In just under two weeks, the United States went from shirking its climate pledges to breaking ground trying to meet them.
The nearly $370 billion energy and climate spending deal struck between Senate Majority Leader Chuck Schumer and conservative Democrat Joe Manchin would be the single largest federal clean energy investment in U.S. history. While it falls short of the $555 billion package Democrats proposed last year, preliminary assessments of the legislation by climate change modeling experts indicate that it would put the United States in a much stronger position to meet its pledges.
“It really makes me incredibly optimistic,” said Jesse Jenkins, leader of the REPEAT Project at Princeton University, which analyzes the impact of government climate actions.
With the new policies in the bill, called the “Inflation Reduction Act of 2022” (IRA), Senate Democrats ballparked that the United States could lower its greenhouse gas emissions by 40% from 2005 levels by the end of the decade. That does not quite meet President Biden’s stated goal of reducing emissions by at least half at that point.
“It doesn’t get us all the way there on its own, but it keeps us in the climate fight,” said Jenkins.
The Rhodium Group, which in previous projects showed the U.S. falling far short of its climate goals, is still analyzing the text of the legislation but also shared a preliminary assessment.
“We find that the provisions in the IRA can put the U.S. on track to reducing emissions by 31-44% below 2005 levels in 2030,” said communications director Maggie Young. That’s a significant change from the group’s previous projections.
The bill still needs to pass procedural steps in the Senate, and secure the support of all 50 Democrats to have a chance at passage via budget reconciliation rules.
But closing in on the country’s topline goals is “exceedingly meaningful,” said Sarah Ladislaw, a managing director at RMI, a nonpartisan organization that’s pushing the country to transition to cleaner energy faster.
She said the Biden administration set an aggressive climate goal, and “the deepest fear of everybody in the climate community is that pledges are pledges and actions don’t necessarily follow them.” Securing the investments in the reconciliation bill would give such ambitious goals credibility, said Ladislaw.
What’s in it
The act takes aim at transportation and electricity generation, the two most greenhouse gas-polluting sectors of the U.S. economy, according to the Environmental Protection Agency.
It includes $60 billion for the domestic manufacture of clean energy components, in order to grow local supply chains for renewable energy infrastructure such as solar panels and wind turbines.
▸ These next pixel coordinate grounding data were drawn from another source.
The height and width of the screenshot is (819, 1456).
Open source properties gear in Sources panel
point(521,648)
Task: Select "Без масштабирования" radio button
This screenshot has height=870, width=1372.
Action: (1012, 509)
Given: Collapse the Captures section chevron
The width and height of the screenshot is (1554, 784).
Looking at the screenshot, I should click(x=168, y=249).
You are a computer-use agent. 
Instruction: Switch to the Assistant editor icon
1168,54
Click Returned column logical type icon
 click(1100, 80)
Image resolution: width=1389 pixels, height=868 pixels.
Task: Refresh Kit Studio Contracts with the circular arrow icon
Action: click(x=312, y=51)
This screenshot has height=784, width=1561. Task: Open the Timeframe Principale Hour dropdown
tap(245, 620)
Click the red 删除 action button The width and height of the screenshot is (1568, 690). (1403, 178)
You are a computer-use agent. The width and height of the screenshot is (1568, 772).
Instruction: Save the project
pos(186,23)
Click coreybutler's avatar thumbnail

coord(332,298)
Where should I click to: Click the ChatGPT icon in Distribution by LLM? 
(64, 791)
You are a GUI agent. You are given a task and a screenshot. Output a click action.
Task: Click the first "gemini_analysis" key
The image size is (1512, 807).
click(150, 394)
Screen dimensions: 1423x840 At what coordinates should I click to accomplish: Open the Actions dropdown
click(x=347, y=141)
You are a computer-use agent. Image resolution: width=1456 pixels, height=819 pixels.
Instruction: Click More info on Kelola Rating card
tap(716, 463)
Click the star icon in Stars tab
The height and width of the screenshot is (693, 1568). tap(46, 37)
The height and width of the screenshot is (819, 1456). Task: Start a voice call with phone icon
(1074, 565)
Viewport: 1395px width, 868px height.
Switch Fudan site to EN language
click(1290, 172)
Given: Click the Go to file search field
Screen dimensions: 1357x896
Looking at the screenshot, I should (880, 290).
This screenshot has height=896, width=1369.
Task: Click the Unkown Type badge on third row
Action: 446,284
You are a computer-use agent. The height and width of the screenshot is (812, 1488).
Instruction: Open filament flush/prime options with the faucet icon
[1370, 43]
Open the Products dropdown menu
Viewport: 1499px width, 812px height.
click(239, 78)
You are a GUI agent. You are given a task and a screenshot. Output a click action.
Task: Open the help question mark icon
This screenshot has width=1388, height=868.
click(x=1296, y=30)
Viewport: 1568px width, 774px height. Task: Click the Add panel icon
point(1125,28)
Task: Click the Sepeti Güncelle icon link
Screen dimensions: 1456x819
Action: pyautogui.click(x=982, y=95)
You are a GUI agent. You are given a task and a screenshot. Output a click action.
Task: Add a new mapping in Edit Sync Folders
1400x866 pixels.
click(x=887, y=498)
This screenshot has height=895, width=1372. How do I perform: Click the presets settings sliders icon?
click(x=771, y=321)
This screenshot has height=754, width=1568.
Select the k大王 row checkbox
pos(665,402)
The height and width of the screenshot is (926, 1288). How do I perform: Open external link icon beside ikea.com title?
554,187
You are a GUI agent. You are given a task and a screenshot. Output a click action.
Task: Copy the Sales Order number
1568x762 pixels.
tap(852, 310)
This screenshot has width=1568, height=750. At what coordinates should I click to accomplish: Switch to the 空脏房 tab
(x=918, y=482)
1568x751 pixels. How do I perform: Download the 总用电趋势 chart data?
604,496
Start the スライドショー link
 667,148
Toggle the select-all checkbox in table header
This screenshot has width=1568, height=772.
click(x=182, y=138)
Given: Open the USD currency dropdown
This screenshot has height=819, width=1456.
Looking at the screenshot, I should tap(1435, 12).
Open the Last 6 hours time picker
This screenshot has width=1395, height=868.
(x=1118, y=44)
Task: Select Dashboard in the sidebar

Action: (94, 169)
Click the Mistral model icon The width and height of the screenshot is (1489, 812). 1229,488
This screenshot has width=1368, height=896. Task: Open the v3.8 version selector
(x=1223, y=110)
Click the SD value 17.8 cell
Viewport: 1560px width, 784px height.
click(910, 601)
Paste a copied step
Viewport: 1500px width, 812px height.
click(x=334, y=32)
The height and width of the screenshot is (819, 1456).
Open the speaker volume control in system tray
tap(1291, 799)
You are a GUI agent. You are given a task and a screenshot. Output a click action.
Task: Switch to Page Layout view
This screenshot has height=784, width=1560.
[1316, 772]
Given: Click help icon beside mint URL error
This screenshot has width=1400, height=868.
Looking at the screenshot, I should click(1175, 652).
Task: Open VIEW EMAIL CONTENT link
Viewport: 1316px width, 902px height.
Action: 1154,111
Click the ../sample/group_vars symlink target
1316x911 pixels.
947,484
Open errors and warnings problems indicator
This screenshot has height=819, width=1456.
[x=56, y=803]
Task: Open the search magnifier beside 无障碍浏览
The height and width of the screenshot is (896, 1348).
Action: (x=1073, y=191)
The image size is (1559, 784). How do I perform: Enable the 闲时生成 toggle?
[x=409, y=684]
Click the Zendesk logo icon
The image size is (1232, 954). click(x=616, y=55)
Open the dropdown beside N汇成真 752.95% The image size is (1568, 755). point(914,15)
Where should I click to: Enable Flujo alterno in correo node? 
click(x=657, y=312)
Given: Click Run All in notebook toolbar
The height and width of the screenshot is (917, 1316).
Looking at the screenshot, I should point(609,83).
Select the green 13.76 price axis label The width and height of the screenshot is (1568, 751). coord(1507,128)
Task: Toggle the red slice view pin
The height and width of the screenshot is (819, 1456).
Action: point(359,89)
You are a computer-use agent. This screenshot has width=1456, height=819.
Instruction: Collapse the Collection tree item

It also would extend tax credits that incentivize the development of wind and solar power projects, and expand them to cover newer energy technologies such as hydrogen power.
There are also a range of budget lines aimed at boosting the adoption of electric vehicles, making it cheaper for Americans and U.S. companies to switch off gas. Qualifying individuals in the market for an electric vehicle would get a $7,500 tax credit for buying one new, or $4,000 for used.
The sheer scope of proposed spending is unusual, said Ladislaw, noting the inclusion of $60 billion for environmental justice work, part of an existing plan to direct dollars to communities disproportionally suffering the effects of climate change and pollution. A long-debated methane emissions programs would reduce climate-warming pollution from fossil fuel production.
From subsidizing manufacturing and construction, to mitigating pollution, to making green technology more affordable for consumers, “it just has the full suite of things that you would want to see in a piece of energy legislation that takes seriously the transition that we need,” said Ladislaw.
Compromises win over many, but not all
Although many Democrats and climate advocates have come around to compromises made to get Manchin on board, language about new oil and gas production soured some climate activists’ support.
Brett Hartl, government affairs director at the Center for Biological Diversity, called provisions to permit leasing for oil and gas drilling on public lands and offshore waters “a climate suicide pact” and a blow to the communities that live nearby.
“More oil and gas leasing is completely incompatible with maintaining a livable planet, so we’re forced to fight this,” said Hartl.
Fossil fuel producers and GOP elected officials also raised concerns about cost.
“We are very concerned about this bill’s potential negative impact on energy prices and American competitiveness, especially in the midst of a global energy crisis and record high inflation,” said Anne Bradbury, CEO of the American Exploration and Production Council, a lobbying group for oil and gas producers.
But the approach of supporting renewable energy technology and continued fossil fuel extraction did win support from others in the fossil fuel field.
“We’re excited to see the way that this has played out and what language actually has made it into this proposed piece of legislation,” said Erik Milito, president of the National Ocean Industries Association, a group that represents both offshore wind and offshore oil and gas producers.
When taken into consideration amid the other provisions, the additional guarantees for oil and gas leasing are more than offset by the emissions reductions, according to the Rhodium Group.
“The oil and gas leasing provisions have a negligible impact on emissions, and are far outweighed by the emissions reductions in clean energy, clean vehicle and energy efficiency deployment,” said Young.
Supporters are hoping that these compromises, if successful in getting through Congress, will also help make the policy stick.
“It’s clearly a necessary trade off politically,” said Jenkins. “If the alternative is no bill, then this is clearly preferential.”